Dante puts the usurers in the lowest sub-circle of the seventh circle of hell, with others whose sins are regarded as doing violence against nature and nature's God; many people have noted that usurers are placed deeper into hell than violent murderers, violent suicides, blasphemers, and sodomites. Dante regards usurers as perverting art, i.e., productive skill, by means of which we are supposed to produce and create and thereby imitate the goodness of God. Usury is the anti-art: it produces nothing substantial, being just a set of multiplication games with money, and therefore does not really contribute anything to 'earning one's way and furthering humankind'. It merely gives the illusion of doing so, and is therefore a sort of mockery of both human reason and divine providence -- indeed, a sort of universal violence against neighbor, God, and one's own reason, an extraordinarily efficient form of violence by which you do the most damage with the least effort.

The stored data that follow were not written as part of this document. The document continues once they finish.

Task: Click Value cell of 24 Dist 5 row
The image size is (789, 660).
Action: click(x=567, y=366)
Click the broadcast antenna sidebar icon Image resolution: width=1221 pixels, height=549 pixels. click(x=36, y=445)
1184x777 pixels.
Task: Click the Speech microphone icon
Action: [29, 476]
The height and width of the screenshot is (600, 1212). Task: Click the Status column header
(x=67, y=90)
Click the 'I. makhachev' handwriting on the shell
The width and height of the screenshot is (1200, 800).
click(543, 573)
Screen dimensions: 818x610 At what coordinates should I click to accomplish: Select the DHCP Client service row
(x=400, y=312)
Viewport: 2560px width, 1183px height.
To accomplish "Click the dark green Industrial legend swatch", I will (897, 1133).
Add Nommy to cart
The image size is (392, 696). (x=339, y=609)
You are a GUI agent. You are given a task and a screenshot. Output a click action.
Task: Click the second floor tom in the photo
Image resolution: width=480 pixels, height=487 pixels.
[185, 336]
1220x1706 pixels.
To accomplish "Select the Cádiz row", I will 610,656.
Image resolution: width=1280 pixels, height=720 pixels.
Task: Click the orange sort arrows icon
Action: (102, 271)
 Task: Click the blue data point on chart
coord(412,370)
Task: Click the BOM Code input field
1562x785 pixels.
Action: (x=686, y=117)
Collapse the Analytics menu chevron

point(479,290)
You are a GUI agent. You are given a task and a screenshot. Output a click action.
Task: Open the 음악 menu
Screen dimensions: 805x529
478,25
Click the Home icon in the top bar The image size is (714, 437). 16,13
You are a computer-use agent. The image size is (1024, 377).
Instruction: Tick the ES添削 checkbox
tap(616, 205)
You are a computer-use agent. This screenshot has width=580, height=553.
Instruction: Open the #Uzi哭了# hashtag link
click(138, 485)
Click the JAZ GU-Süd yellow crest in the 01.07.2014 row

The Violent in Dante's hell suffer violent punishments; the punishment of the usurers is to sit while futilely and wearily trying to ward off with their hands the violent, whipping winds that sometimes shower them with burning sand and sometimes cover them with flaming fire.

(ADDED LATER: By an interesting coincidence, Arsen Darnay had a post on usury and Dante as well.)

1 comment:

  1. Well-said! I found this post googling today and featured it in a Google+ post: 

    (I logged into this blog via Twitter because I couldn't get the Google login to work.)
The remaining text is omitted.